On the return of the messenger, the views of Governor Clinton were disclosed to all the principal leaders of the opposition. Efforts were now made to concentrate the strength of those who


* George Clinton Papers in N. Y. State Lib., vol. xvi. docs. 4679, 4680.



were unfriendly to the jurisdiction of Vermont. The "mode and measure" of the resistance which was to be employed, had been left to the "prudence and virtue" of those who still continued loyal to New York; but so unpleasant had their situation become, that the few plans which they arranged partook more of the spirit of revenge, than of a desire to defend themselves from the further imposition of the taxes and decrees emanating from Vermont. They openly declared that they expected assistance from New York, and that there would be "terrible times," should a force from the other side of the mountains be sent to oppose them.

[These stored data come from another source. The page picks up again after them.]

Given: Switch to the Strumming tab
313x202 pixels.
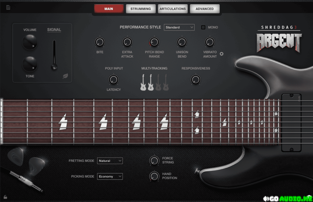Looking at the screenshot, I should click(141, 9).
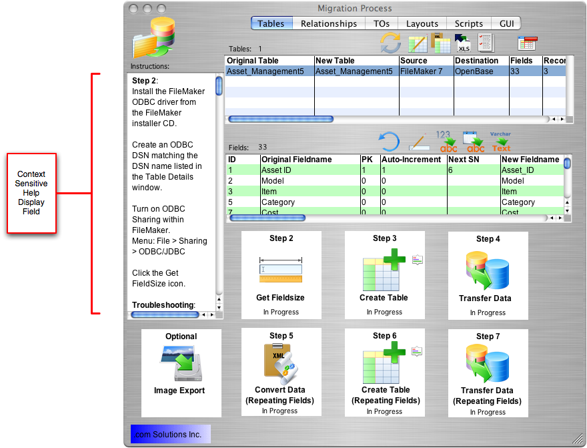Open the Scripts tab
587x448 pixels.
click(468, 23)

On one occasion, when they were assembled to consult upon the adoption of measures for defence, a proposition was made that a vote should be taken for the purpose of ascertaining the number of those who were willing to "disannul all the authority of Vermont." This method of expressing a determination so important not being deemed sufficiently demonstrative by those who were most violent in their antipathy to the new state, a pledge was substituted in place of the vote, and the majority of those present bound themselves to "oppose the state of Vermont even to blood." Some, who desired to render the pledge more binding, at the close of the meeting formed a ring on the green which fronted the building in which they had been assembled, and renewed and confirmed the pledge in a solemn and imposing manner. Aware that preparations were on foot to withstand any attempts that might be made to enforce the laws of Vermont, Ira Allen was sent to Brattleborough and Guilford on the 14th of August, with directions to "observe the motions of the people" who were favorable to New York, in order that Governor Chittenden might determine upon the proper time to carry into effect the act of the Legislature concerning conspiracies which had been passed with special reference to the present condition of the southern section of Windham county. Scarcely had he accomplished the object of his journey, when an event occurred which proved that the new government could not be too active in its intended operations.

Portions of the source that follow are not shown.